Friday, 4 January 2008

Hair and other losses

My hair came out after the second dose of FEC. I don’t know which of the three drugs was responsible for my baldness, or whether all three were equally responsible. I favour cyclophosphomide because it sounds like a poison, a weed-killer, perhaps; whereas of the other two, fluoricil could be a tooth-whitener, and epirubicin a jewel-red fruit squash that turns pee pink for a day. But they are all universally toxic to cells (like the sun which shines on good and evil alike); and epirubicin especially, when combined with trastuzamab (Herceptin) is toxic to the heart.
‘If you do arrest,’ Thea told me cheerfully, ‘we can always resussitate you.’
And if I arrested, what would happen to my daughter then? She was staying with my mother in the north while I embarked upon the nasty chemo regimen. I was unsure of how it would affect me, and consequently, my ability to care for my child while I recovered from each dose of poisoning. So I let her go, when my mother put it to me as the only option, without thinking too much about what it would mean to lose my little girl, because thinking about it too much would have made it quite impossible for me to wave her off at the station and go home to an empty house, bereft for the first time in ten years of my only child’s presence, her sweetness and her light. When I waved her off, I still had hair, auburn hair, down to my shoulders, although it badly wanted cutting. I had battled with Cara about it throughout our holiday in Budapest. She wanted me to let it grow.
The breast nurse, Janet, had told me about the cold cap, a ridiculous-looking blue helmet that is meant to minimise the risk of hair-loss through chemotherapy. It maximises the treatment time, however, because it needs to be worn for a bit before the drugs are infused, during the infusion, and, I think, for a short time afterwards. My objective was to spend as little time at the hospital as was possible in order to spend as much time as was left to me with my daughter. My hair was a small price to pay for this precious commodity of time, newly precious to me because I had wasted so much of it. Cara, I hoped, would understand.
‘And anyway, it grows back in six months,’ Thea said, ever cheerful, ever sure. ‘The wig lady’s here today. You can get a wig on the NHS. Why don’t I introduce you?’

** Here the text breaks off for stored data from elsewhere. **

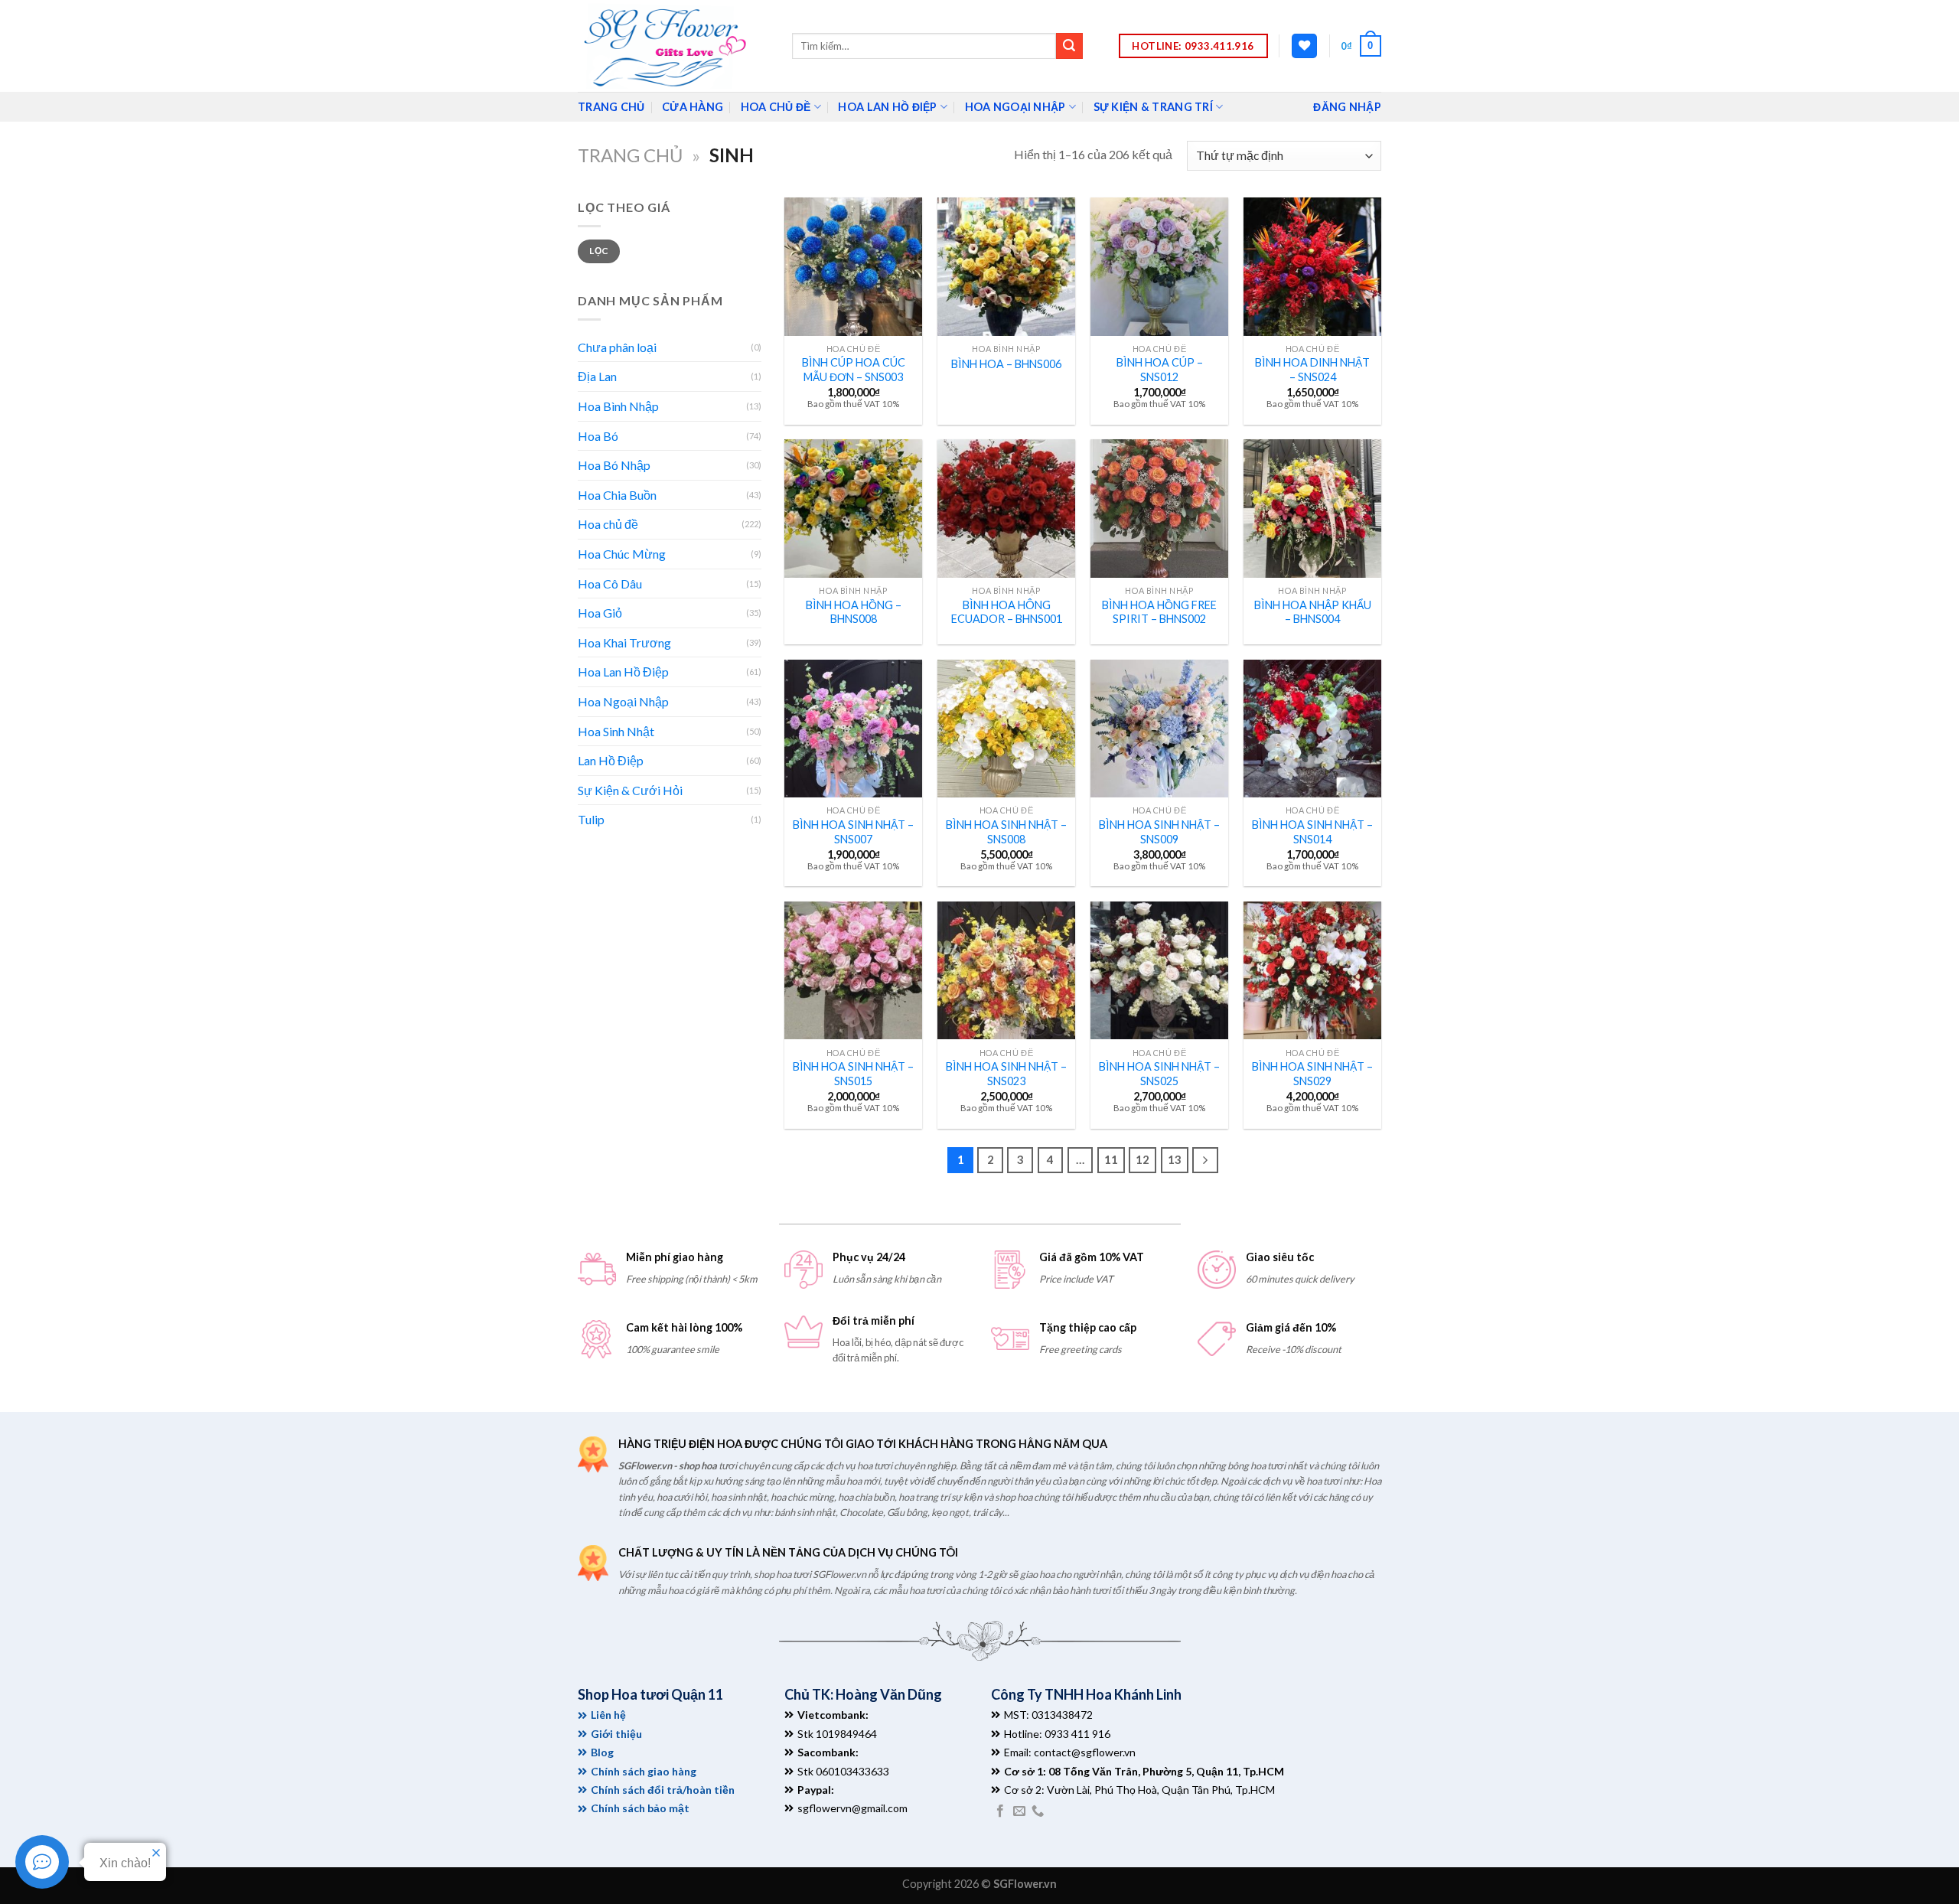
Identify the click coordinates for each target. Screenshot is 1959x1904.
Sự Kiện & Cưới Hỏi (630, 790)
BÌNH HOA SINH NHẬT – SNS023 (1006, 1073)
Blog (602, 1752)
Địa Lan (597, 376)
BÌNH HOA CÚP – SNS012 (1159, 369)
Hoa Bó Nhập (614, 465)
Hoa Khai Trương (624, 642)
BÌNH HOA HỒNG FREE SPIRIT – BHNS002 (1159, 612)
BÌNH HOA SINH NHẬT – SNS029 (1312, 1073)
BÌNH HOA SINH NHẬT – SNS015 (853, 1073)
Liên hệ (608, 1714)
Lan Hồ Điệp (611, 760)
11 (1111, 1159)
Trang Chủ (611, 106)
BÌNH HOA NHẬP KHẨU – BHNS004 (1312, 612)
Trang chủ (630, 155)
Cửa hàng (692, 106)
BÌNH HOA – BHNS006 (1006, 363)
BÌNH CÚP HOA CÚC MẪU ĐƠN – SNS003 (853, 369)
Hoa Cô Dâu (610, 583)
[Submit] (1069, 46)
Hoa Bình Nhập (618, 406)
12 (1142, 1159)
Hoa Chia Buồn (617, 494)
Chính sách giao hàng (643, 1771)
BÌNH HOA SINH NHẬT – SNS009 (1159, 832)
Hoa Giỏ (600, 612)
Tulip (591, 819)
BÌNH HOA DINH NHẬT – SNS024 (1312, 369)
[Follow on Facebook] (1000, 1811)
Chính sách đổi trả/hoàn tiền (663, 1789)
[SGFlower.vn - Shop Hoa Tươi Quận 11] (673, 46)
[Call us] (1038, 1811)
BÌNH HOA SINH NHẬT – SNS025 (1159, 1073)
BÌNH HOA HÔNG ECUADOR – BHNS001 (1006, 612)
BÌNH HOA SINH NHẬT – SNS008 (1006, 832)
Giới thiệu (616, 1733)
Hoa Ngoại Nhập (1015, 106)
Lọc (598, 250)
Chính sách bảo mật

On the advice of the wig lady, who clearly knew about these things, I went for a pre-chemo crop at an expensive salon with a chair that massaged my back while my hair was being washed and my head massaged. This was the only visit I have ever made to a hairdressers’ when I didn’t feel intimidated by the experience, made all the more enjoyable because the stylist was the first person I had chatted with in over two weeks who did not know I had cancer. A haircut usually lasts me about six weeks, although I figured that, this time, instead of the hair growing out of its style, it would probably fall out altogether, something I neglected to tell the stylist as I tipped her. My next cut was waiting in a box at home: a Raquel Welch ‘pixie’ wig, with a steel brush to groom it and its own special shampoo and conditioning bottles. I hoped it would make Cara laugh, because seeing her cry again, as she cried when she learnt of my diagnosis, throwing herself down on the hardwood living room floor and howling with an existential despair, while my mother went to phone a friend in the other room, and I stood there helplessly, was more than I could bear. That my daughter should come to know despair at the age of ten, because of me, caused me far more pain and grief than the disease itself. How I would get through this, I didn’t know. But I knew that I would get through it. I have breast cancer, I said to myself, as I opened my eyes the morning after diagnosis, knowing that it was going to be like this every morning now, for the rest of my life, ever walking beside me. I have breast cancer, but I will get through it. It was like a mantra.